Rebroadcast node selection

To establish reliable routing paths, we have to ensure the stability of the nodes that rebroadcast RREQ. In the neighbor information maintenance phase, RR-VMS has classified neighbors into high or low priority neighbors. That is, high priority neighbors have a high priority to be selected as rebroadcast nodes, and vice versa. This neighbor classification can help RR-VMS to include vehicles in the candidates list of rebroadcast nodes. However,, the stability of high priority neighbors needs to be ensured. RR-VMS chooses the vehicles with higher stability from the candidate list.
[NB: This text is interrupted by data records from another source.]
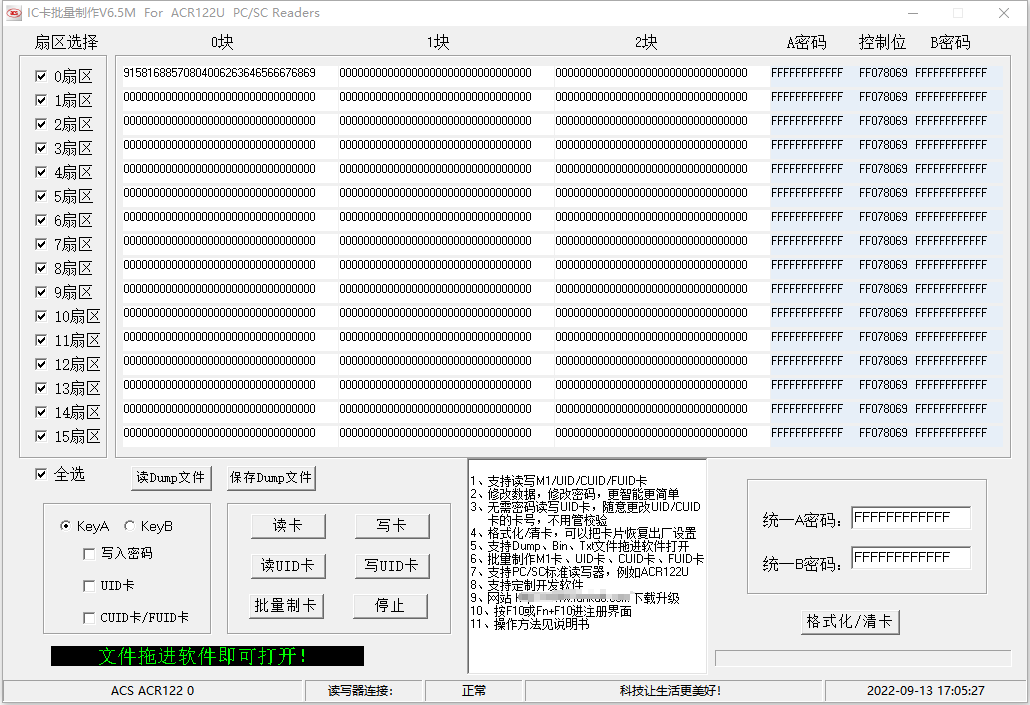Click the 写卡 write card button

click(392, 526)
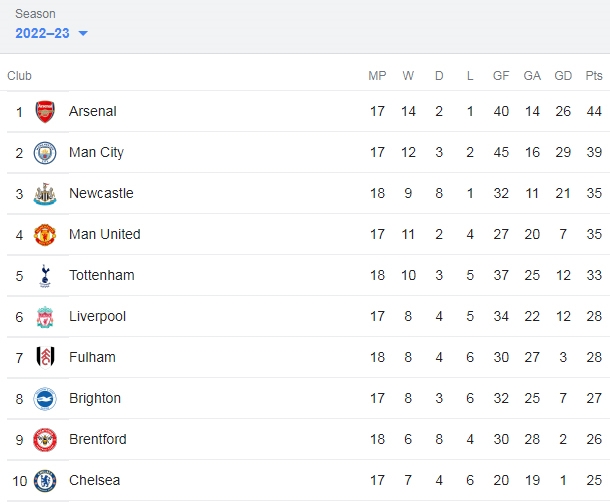Viewport: 610px width, 504px height.
Task: Click the MP column header
Action: pos(377,75)
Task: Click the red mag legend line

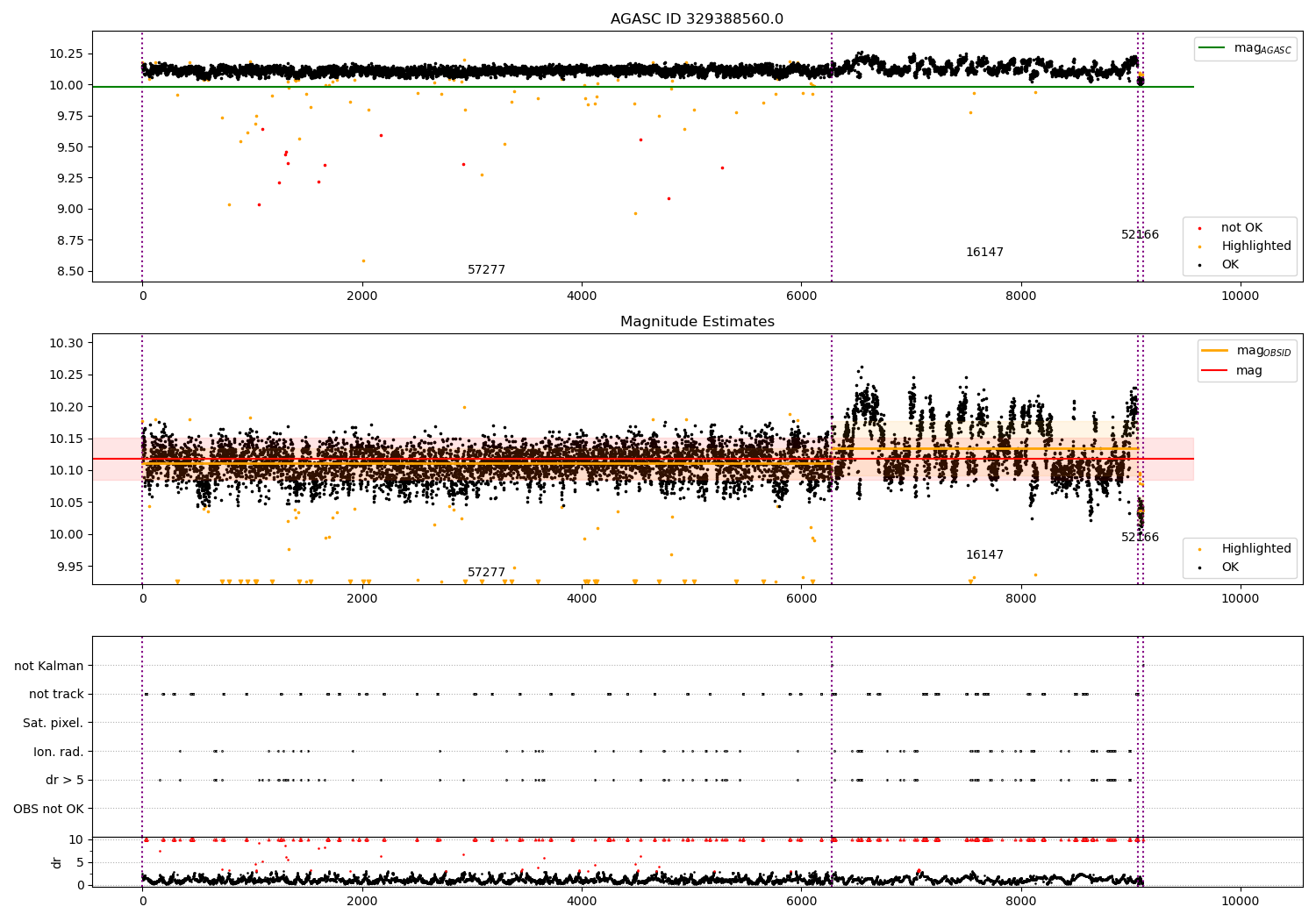Action: 1215,371
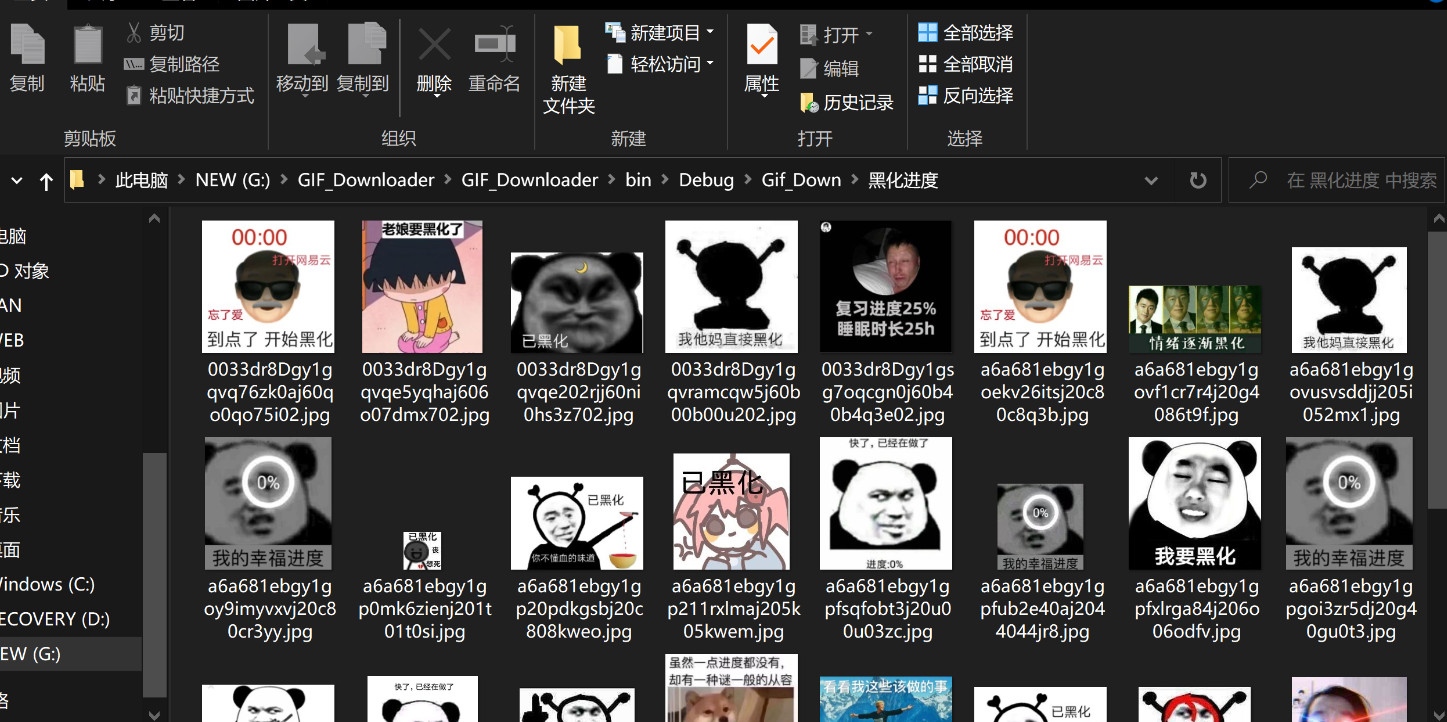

Note that, in the neighbor information maintenance phase, we obtain the VPS which represents the stability of a neighbor vehicle. When the speed of a neighbor vehicle is similar to that of the source vehicle, the link between them will have a long link expiration time. In other word, such a link is more reliable. When a vehicle has a higher VPS, it will have a higher probability to be selected as a rebroadcast node. Considering both a node’s type and VPS, the rebroadcast node selection procedure is described in the following five steps, as showed in Figure 6:

When a node wants to send a RREQ message, it checks its VPS table:  Step 1: Select high priority neighbors

 Step 2: Eliminate those neighbors that are not located between source and destination (optional)

 Step 3: Sort the remaining neighbors by VPSs

 Step 4: Pick the first i neighbors as rebroadcast nodes, where i = REBROADCAST_NUMBER.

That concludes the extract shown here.